Psoriasis may involve mucosal surfaces or the tongue. There are numerous different types of psoriasis, including small tear shaped papules (guttate psoriasis), pustules (pustular psoriasis), generalised erythema and scale (erythrodermic psoriasis) and chronic plaques (plaque psoriasis). These lesions can present symptomatically with burning or pruritus (3).
Figure 2 – Symmetric psoriatic lesions on elbows and back(3)
Chronic plaque psoriasis is the most common form of psoriasis (3), and while most diagnoses are clinical, a skin biopsy may confirm the diagnosis in some cases (7). More than 80% of patients of patients who suffer from psoriasis have chronic plaque psoriasis (8).
Generalised pustular psoriasis is very rare and is an indication of active, unstable disease. This may be caused by infection or the discontinuation of potent topical corticosteroids. Clinical features include pyrexia, with red, painful, inflamed skin studded with monomorphic, sterile pustules. This cohort of patients are likely to need repeated admissions to hospital (3).
Guttate psoriasis is known to have a better prognosis than other kinds of psoriasis (9). Guttate psoriasis is a condition, which involves an acute onset of 2-10mm diameter circular lesions of psoriasis. Classically, this infection follows an episode of bacterial tonsillitis and accounts for about 2% of all psoriasis. This subtype tends to be self-limiting (3).
Erythrodermic psoriasis is a severe form of psoriasis, which can occur either acutely, or consequent to a chronic course. This subtype is characterised by total or subtotal involvement of the skin by active psoriasis. Erythroderma may impair the thermoregulatory capacity of the skin (3). Numerous treatment options are available and vary according to the disease severity and the patient’s co-morbidities. While all patients should receive potent topical steroids, there are many oral drugs which have been trialled including acitretin, methotrexate, etanercept and infliximab. Combination therapy has also been considered in some cases, yet there is limited literature suggesting an optimal treatment algorithm (10). The NICE Guidelines recommend that any patient with erythrodermic psoriasis should have same-day specialist review and treatment (11).

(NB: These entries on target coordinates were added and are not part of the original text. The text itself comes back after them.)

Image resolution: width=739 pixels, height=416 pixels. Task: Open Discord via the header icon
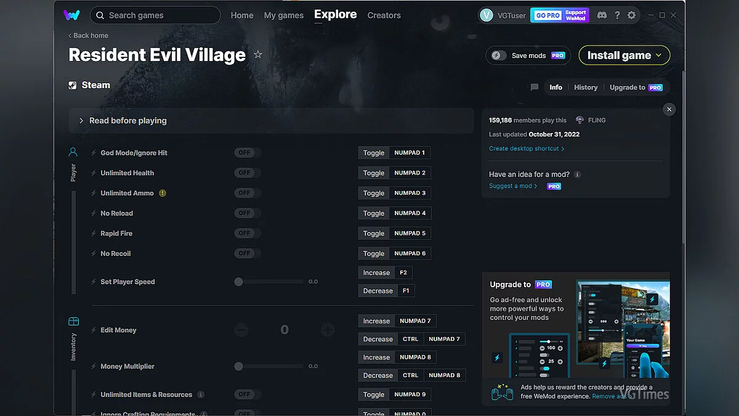[x=602, y=15]
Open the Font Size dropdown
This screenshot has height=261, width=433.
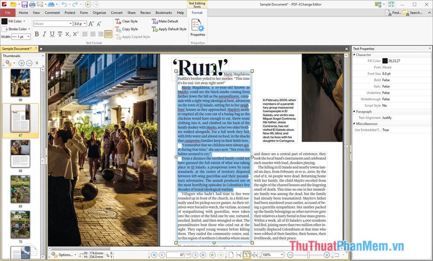coord(84,23)
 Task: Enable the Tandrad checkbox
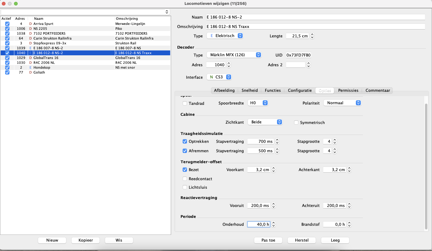185,103
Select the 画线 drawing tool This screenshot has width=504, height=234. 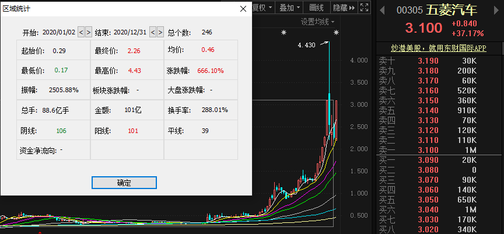[x=316, y=8]
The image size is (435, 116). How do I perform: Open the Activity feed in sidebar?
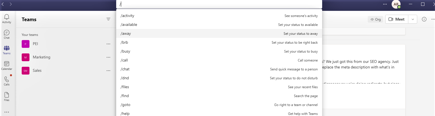(7, 19)
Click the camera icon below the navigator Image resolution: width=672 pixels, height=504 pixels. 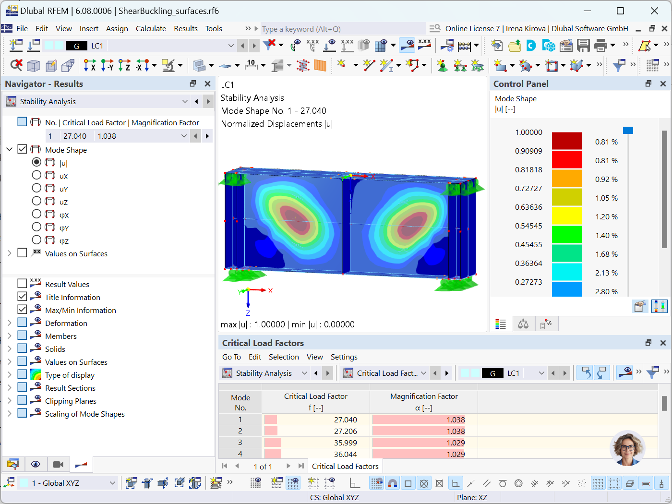point(59,465)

Topical treatment of psoriasis is considered first-line in all patients according to NICE Guidelines. For psoriasis affecting the trunk and limbs, a potent corticosteroid should be applied once daily with either vitamin D or a vitamin D analogue also being applied once daily. It is important that these two treatments should be applied separately. This tends to be for a period of 4 weeks but can extend to 8 weeks depending on the severity of the condition and the response to treatment. This can then be escalated to applying both vitamin D and a potent corticosteroid twice daily for up to 4 weeks. Alternatively a coal tar preparation can be applied once or twice daily as a substitute for the potent corticosteroid. Calcipotriol monohydrate and betamethasone dipropionate should be applied once daily as a next step. If the psoriasis persists despite all this treatment, specialist opinion should be sought, as a dermatologist should be the only person to prescribe very potent steroids under a supervised environment (11).

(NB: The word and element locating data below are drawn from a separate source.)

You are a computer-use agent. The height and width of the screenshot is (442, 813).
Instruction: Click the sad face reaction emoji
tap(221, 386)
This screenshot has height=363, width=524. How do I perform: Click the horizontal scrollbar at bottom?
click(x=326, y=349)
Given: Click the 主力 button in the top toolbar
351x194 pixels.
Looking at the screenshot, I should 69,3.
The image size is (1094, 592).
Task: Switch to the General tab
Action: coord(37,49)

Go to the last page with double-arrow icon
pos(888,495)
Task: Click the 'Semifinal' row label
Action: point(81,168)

Corticosteroids that are potent or very potent should be used with caution, as it is known that they may cause irreversible skin atrophy and striae, unstable psoriasis, or even systemic side effects (11)(12).
For scalp psoriasis, a potent corticosteroid should be applied once daily for up to 4 weeks as first line treatment. Patient education is important in showing them how to apply this correctly. If the problem persists, topical agents containing salicylic acid, emollients and oils may be used before the application of the corticosteroid. A combined product of calcipotriol monohydrate and betamethasone dipropionate may then be used if the problem continues to persist and then a specialist opinion should be sought (11).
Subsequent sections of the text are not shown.